*** Exercise inputs Section Begins ***
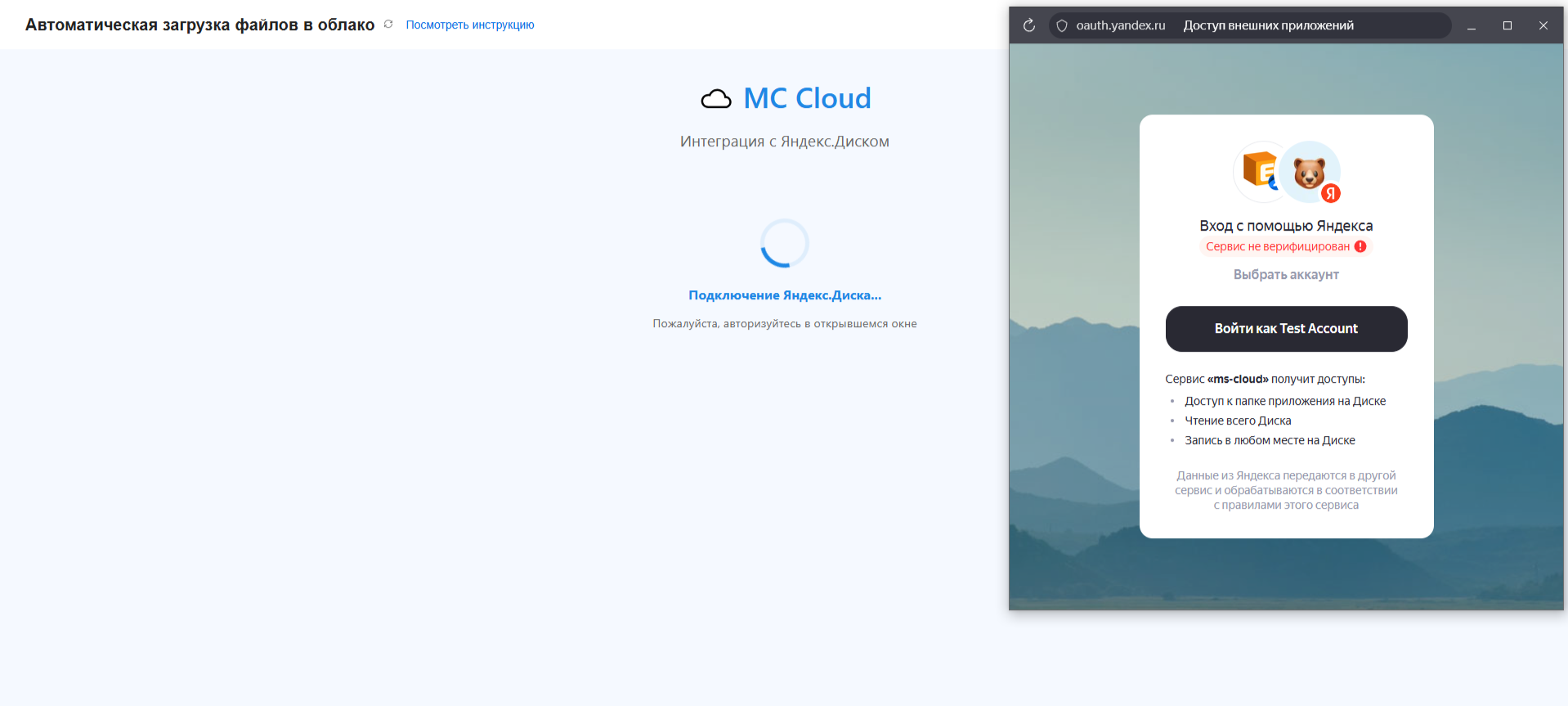Click the red exclamation warning icon
The image size is (1568, 706).
1360,246
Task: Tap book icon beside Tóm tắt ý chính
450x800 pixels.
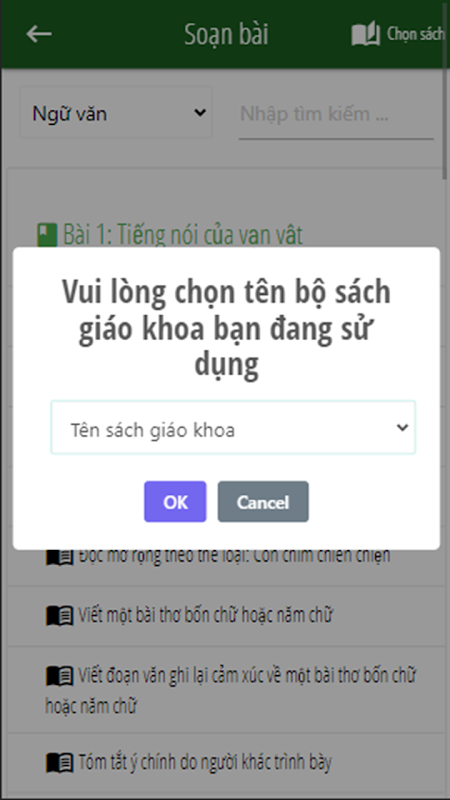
*** Exercise inputs Section Ends ***
- **Problem to solve**: Each line from the one bearing "Task: Tap book icon beside Tóm tắt ý chính" through the final line of the records is to be copied exactly, and no pictures are to be included.

- **Exercise result**:
Task: Tap book icon beside Tóm tắt ý chính
450x800 pixels.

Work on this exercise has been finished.